< Earlier Kibitzing · PAGE 18 OF 18 ·
|Feb-15-10|| ||Stonehenge: Happy Birthday :)|
|Mar-05-10|| ||OhioChessFan: <DanLanglois: I've tried a couple of 26th moves, not liking the result. How about: 23. Qd2 a5 24. f4 b4 25. cxb4 Qxb4 26. Qe3 ..>|
In a later post, he suggests: <26...Ba6 27. Red2 Kg8 >
I am not a tactical player at all, but I think this is on the right track. Ba6 is a clearance move to get the Rook to b8. I am with Arno in that I think 25...axb4 is correct. I also see the point of the Bishop clearance, but I wonder if that is to the wrong square, ie, 23. Qd2 a5 24. f4 b4 25. cxb4 axb4 26. Qe3 <Ba8> The Bishop on the long diagonal has his eye on f3 and g2, has a chance to get to d5, and still clears b8 for the Rook. My intuition tells me this is playable, though I can't get much farther than that. I have asked <RandomVisitor> to have Rybka take a look at it.
click for larger view
I will note that there are indeed a lot of "null moves" for Black after 23. Qd2, as Arno has suggested. It reminds me of a Team Game where White got overextended, and the whole team knew we were crushed long before the engines did. We had no break moves at all.
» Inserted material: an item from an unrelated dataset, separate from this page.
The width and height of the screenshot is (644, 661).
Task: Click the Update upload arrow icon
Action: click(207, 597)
|Mar-05-10|| ||OhioChessFan: If anyone is trying to decipher my last post, don't bother. I managed to combine 2 totally different lines. The diagram isn't close to what the typed out lines would lead to. I will look again and try to rehabilitate the post.|
|Mar-06-10|| ||OhioChessFan: Okay, the diagram was what I was after, not the line I posted. So, after 23. Qd2 a5 24. f4 b4 25. cxb4 Qxb4 26. Qe3 Ba8
click for larger view
And now what? I thought 27. a3 Qb7 and I don't see much of a plan for White. <RandomVisitor> said Rybka went for 27. a3 Qb8 and again, I don't see much for White. Red2 is the strong move in the 26...Ba6 line that <DanLanglois> proposed, and I think 26...Ba8 negates that completely.
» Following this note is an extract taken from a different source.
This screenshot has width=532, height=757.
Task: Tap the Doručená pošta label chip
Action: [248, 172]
|Mar-06-10|| ||OhioChessFan: FWIW, another non-null move for Black in the 23. Qd2 line is Rh5.|
|Feb-15-11|| ||Stonehenge: Happy Birthday :)|
|Feb-15-11|| ||Penguincw: Happy 59th birthday <Arno Nickel>.|
|Feb-16-11|| ||whiteshark: Many happy returns of the day, GM Nickel!|
|Feb-18-11|| ||Penguincw: I wonder when <Arno Nickel> will visit chessgames.com again.He hasn't played any games recently nor has he visited recently.|
|Feb-26-11|| ||lost in space: A bit late?! Happy 59th birthday|
|Mar-20-11|| ||YourNickname: Can he beat Rybka or Houdini in Correspondence chess? I wish he tryed, it would be a great game.|
|Apr-08-11|| ||Arno Nickel: Thanks all for your warm greetings and be sure I am still playing chess and enjoy reading here... Chessgames.com has recently updated my biography and is also going to update my database. Just now I am playing 4 ICCF tournaments, two of them close to be finished (this year), Olympiad 17 final, Champions League A, which is the top group (my team renamed to "Trojanische Schachautomaten Berlin", in English: Trojan Chess Automats...), and two other, which started in 2010 and will last for a while: WC30/ct03 (=WCC candidates) and MT Keres 95, which is an invitational. In total that means 35 games, which is a bit too much, but about 9 of these games don't require that much time (effectively won or dead draws); so the "feeled" number is around 25.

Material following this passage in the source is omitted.